The wagon-pole in question was attached to a canvas wagon near by, and Detective Gubb seated himself on it and thought. The side-show ladies and gentlemen, having finished, entered the side-show tent – with the exception of Syrilla, who remained to finish her meal. She ate a great deal at meals, before meals, and after meals. Mr. Gubb, from his seat on the wagon-pole, looked at Syrilla thoughtfully. He had not the least doubt that Syrilla was the lost daughter of Mr. Jones (or Medderbrook as he now called himself). The German-American tattoo artist had sworn to complete the eagle by putting its claws on Mr. Jones’s daughter, if need be, and here were the claws on Syrilla’s arm. But, just as it is desirable at times to have a handwriting expert identify a bit of writing, Mr. Gubb felt that if he could prove that the claws tattooed on Syrilla’s arm were the work of Mr. Schreckenheim, his case would be complete. He longed for Mr. Schreckenheim’s presence, but, lacking that, he had a happy idea. Mr. Enderbury, the tattooed man of the side-show, should be a connoisseur and would perhaps be able to identify the eagle’s claws. Leaving Syrilla still eating, Mr. Gubb entered the side-show tent.

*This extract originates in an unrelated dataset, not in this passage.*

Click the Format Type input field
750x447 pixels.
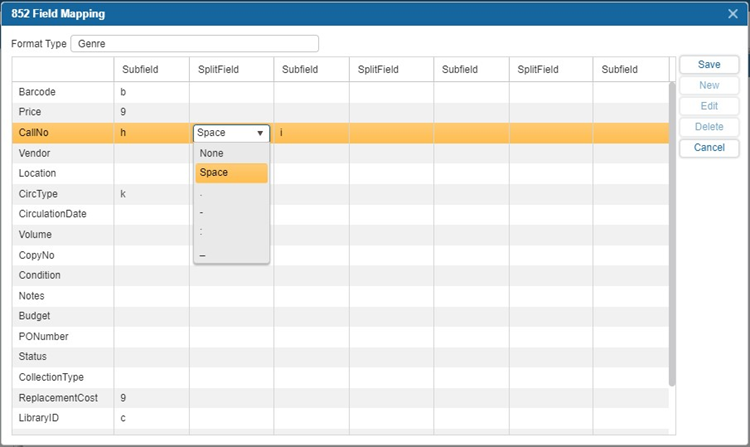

Mr. Enderbury, seated on a blue property case, was engaged in biting the entire row of finger nails on his right hand, and a frown creased his brow. He was enwrapped by a long purple bathrobe which tied closely about his neck. As he caught sight of Mr. Gubb, he started slightly and doubled his hand into a fist, but he immediately calmed himself and assumed a nonchalant air. As a matter of fact, Mr. Enderbury led a dog’s life. For years he had loved Syrilla devotedly, but he was so bashful he had never dared to confess his love to her, and year after year he saw her smile upon one thin man after another. Now it was Mr. Lonergan; again it was Mr. Winterberry – or it was Mr. Gubb, or Smith, or Jones, or Doe; but for Mr. Enderbury she seemed to have nothing but contempt. Mr. Enderbury had first seen her when she was posing in the infant incubator, and had loved her even then, for he was twenty when she was but five. The coming of a new rival always affected him as the coming of Mr. Gubb had, but for good reason he hated Mr. Gubb worse than any of the others.

“Excuse me for begging your pardon,” said Mr. Gubb, “but in the deteckative business questions have to be asked. Have you ever chanced to happen to notice some tattoo work upon the arm of Miss Syrilla of this side-show?”

“I have,” said Mr. Enderbury shortly.

“A pair of eagle’s claws,” said Mr. Gubb. “Can you tell me, from your knowledge and belief, if the work there done was the work of a Mr. Herr Schreckenheim?”